All trains stop twenty-five to thirty minutes at Albuquerque. Conductors will give advance notice in the Indian Building of the departure of trains.
The Indian Department experiment was an enormously successful venture for the railroad and quickly assumed a life of its own. A very large part of its operation was the marketing of Navajo textiles – both rugs and blankets. Like many other traders of the period, the Fred Harvey Company helped to shape the Navajo textile of the time.
The 20th century has seen continued innovation in the product of the Navajo loom, and today weaving is alive and well on the reservation. Ann Lane Hedlund's work with contemporary weavers strongly confirms the vitality of this tradition.
Hearst's collection was built largely from the holdings of the Fred Harvey Indian Department. During the first portion of this century he amassed more than 200 pieces representing nearly all of the major types of Navajo textiles woven between 1800 and 1920. Existing records reveal a fairly clear picture of Hearst's patronage of the Harvey Company as well as the depth and direction of his interests.
Hearst's first contact with the Harvey Company was apparently just after the turn of the century when he viewed their small, temporary exhibit of Indian artifacts. He sought to purchase a few pieces as a gift for his mother, Phoebe Apperson Hearst, but was initially refused by Herman Schweizer, manager for the company, because the pieces in the exhibit were not for sale. Hearst pressed the matter, Schweizer relented, and a 40-year association was begun.

Although Hearst had developed a reputation in the antiquities trade as being a somewhat indiscriminate collector, his interest in Navajo textiles was fairly well directed. Surviving correspondence reveals his intention to amass a large collection with such statements as "Send me a considerable number of your best blankets" and "send me a lot of your 1st class blankets." Other letters, however, reveal more specific requests such as "chief,s blankets or all Bazetta (sic) blankets" and "ones with odd designs or figures of men or animals."
Over the 40 years that Hearst collected Navajo texttiles he clearly accomplished his stated goal of amassing a collection of "real treasures," one that included 18 serapes, 39 chief-style blankets, 42 child's/saddle blankets, and banded background blankets.
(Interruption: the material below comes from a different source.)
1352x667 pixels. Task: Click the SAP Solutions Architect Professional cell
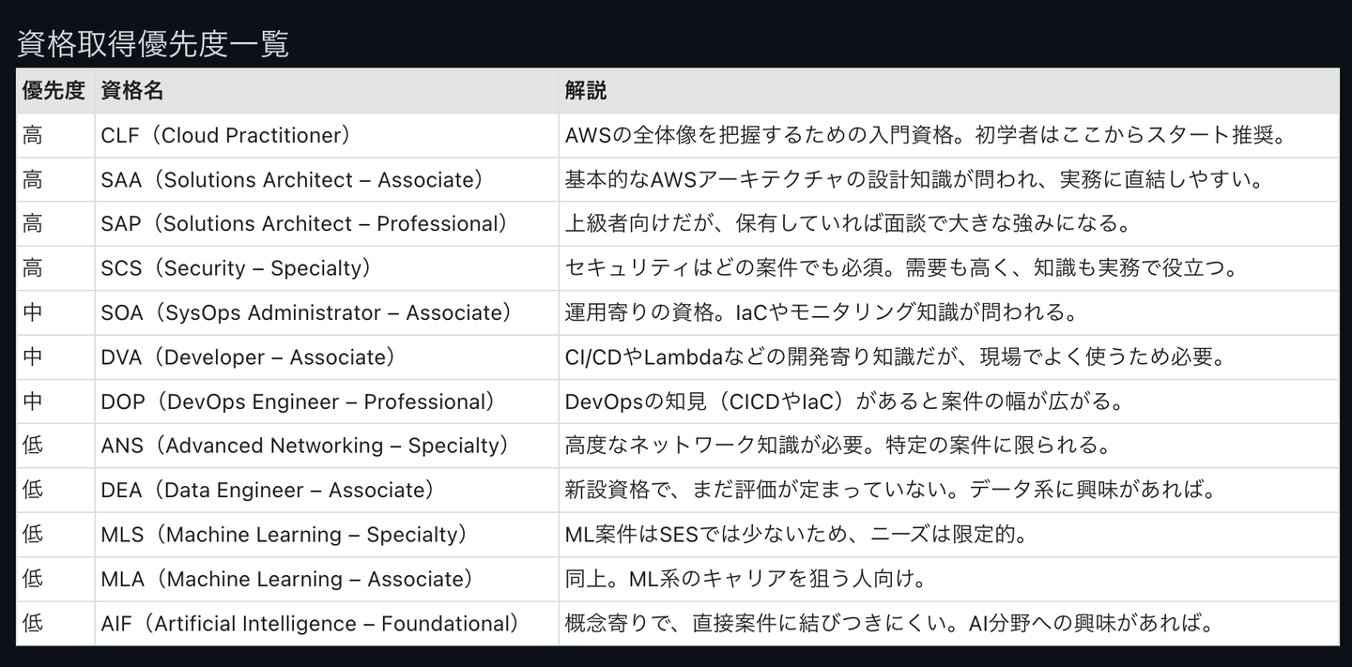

In 1942 The Natural History Museum of Los Angeles County (then the Los Angeles County Museum of History, Science and Art) received a donation of 222 American Indian artifacts, with the bulk being Navajo textiles, from Hearst. Careful scholarly unraveling of the combined histories of these artifacts creates yet another legacy of the eclectic and omnivorous collecting passion of William Randolph Hearst and furthermore gives testimony ro the resilient and creative skills of the Navajo weaver.